To conclude the subject, the this will be last reflection and there will be multiple deliverables due on 4th of March at 9am. This will include: sprint 4 reflection, vulnerable computer write-up and the studio portfolio.
This was introduction to another aspect of reverse engineering of how a computer process machine code by looking at disseembly code. It requires basic understanding of programming how to build a simple program such as executable that prints the words ‘Hello World’.
Just like how a developer can make programs by coding and assemble it in machine code, a hacker can deconstruct assembly code and disassemble it and find how it works.
To help us develop a mindset for reverse engineering,Ruben built his own website to create 4 CTF like challenges. It was extremely fun themed ‘Rick and Morty’ CTF to complete during the 2-hours he was given to present.

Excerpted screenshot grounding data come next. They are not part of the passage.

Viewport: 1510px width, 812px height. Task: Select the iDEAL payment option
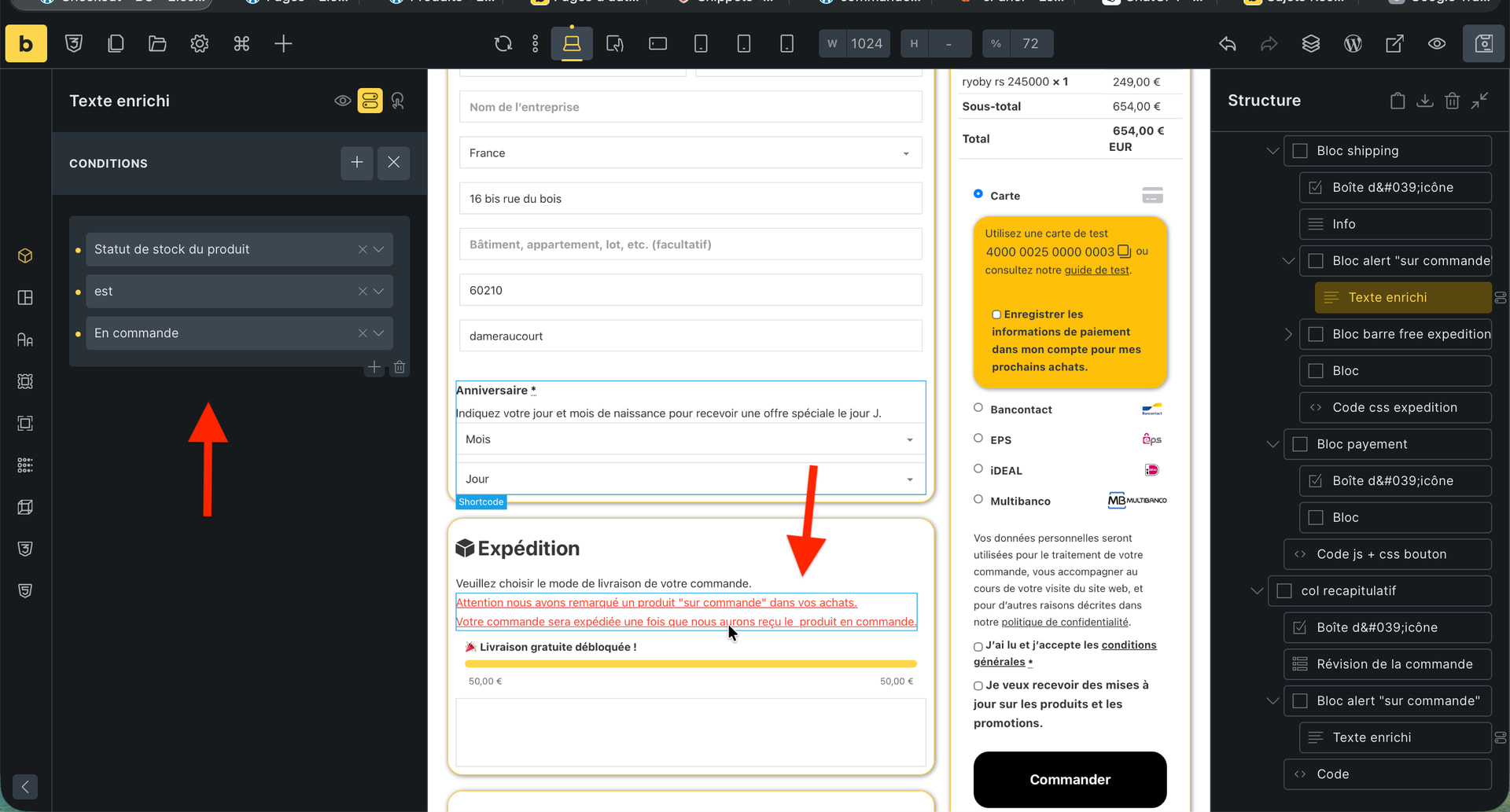click(978, 469)
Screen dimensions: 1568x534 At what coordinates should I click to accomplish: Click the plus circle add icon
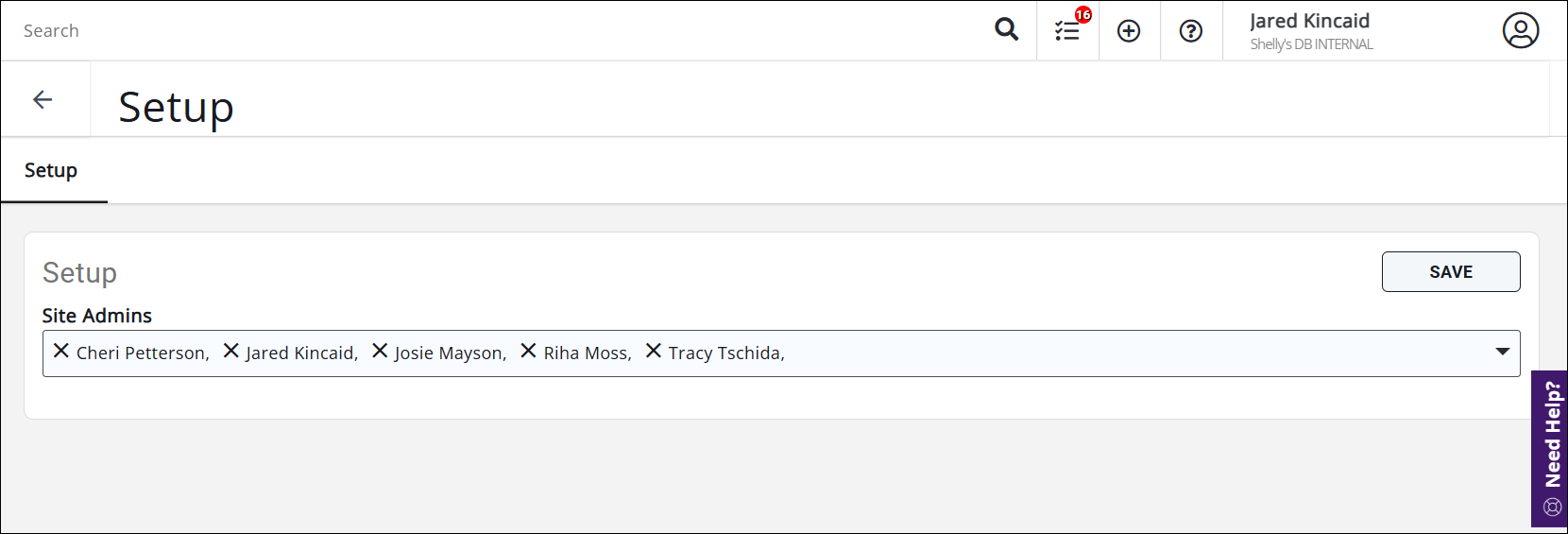click(x=1129, y=31)
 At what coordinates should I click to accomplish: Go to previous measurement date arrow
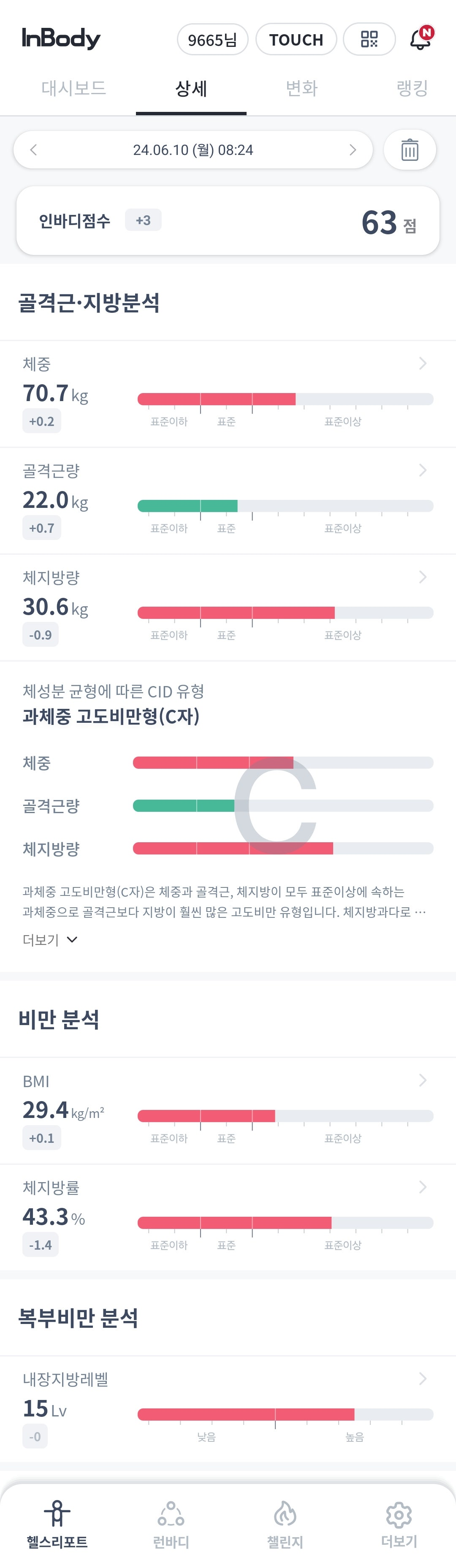point(33,150)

To get these flags the following tools where required:
Learning to use these tools were extremely confusing to use at first because we didn’t understand the information that was displayed to us. However, through a mini-walkthrough of the software by Ruben it gave us a headstart to find the flags for 2 challenges.
I have made another post that goes into detail about the mini-CTF challenge. Click on the link below. http://pagala.me/publications/studio2019-reverse-engineering/
The exhibiton went better than we had expected and it was a fun experience to show our interest of cyber security to fellow peers and academic staff.
Click link below for more detail for about the expo. http://pagala.me/publications/studio2019-exhibition/
For my vulnerability box submission I will submitting a write-up for Curling. As it is an active box, I will uploading a password protected PDF UTS online and will post the password upon submitting.
However before getting root access to CURLING, to sign-up to the website was a challenge by itself. It required a solid understanding of design thinking of enumerating and pivoting to find clues and put them to together to find a invite code.
How to get an invite? Press the link below. https://www.hackthebox.eu/invite
After the last few weeks of going to web penestrating challenges the start of finding any clues was to check the source code by inspecting the websiting using the internet browser. This reveals alots of strange files .
Go to the elements tab and open the script titled /js/inviteapi.min.js.
Looking through this api reveals that this api has many functions including a method to generate a invitation code.
By going to the console tab and type makeInviteCode(), it printed out a message.
Right click the page to open inspect and go to the console tab to type 'makeInviteCode()'
This was required to create a html POST using the url ‘api/invite/how/to/generate’.
Generating the cURL
A screenshot of pasting the cURL into Postman.
I researched how to make a post using google chrome and POSTMAN was recommended tool to easily create posts.
However, the post didn’t work with ‘api/invite/how/to/generate’. So, I thought of shortening it to ‘api/invite/generate’.
Screenshot of Postman after creating a post using the address 'https://hackthebox.edu/api/invite/generate
It looks like a base64 hash based of previous knowledge by identifying the last char ‘=’. I decided to decipher it in using a tool we have previously used called CyberChef.
Screenshot of CyberChef decrpyting base64 text.
Now all that is left is to go back to hackthebox.eu/invite and type the invite code in and you’re in.
The amount of learning content this week has been dramatically reduce due to nearing the conclusion of this subject. The reduction of content is appreciated as week 3 was very intensive and cause me to burn out. The week allowed me to recouperate and to review my experience overlooking the highlights, lowlights and insights of the learning cyber security.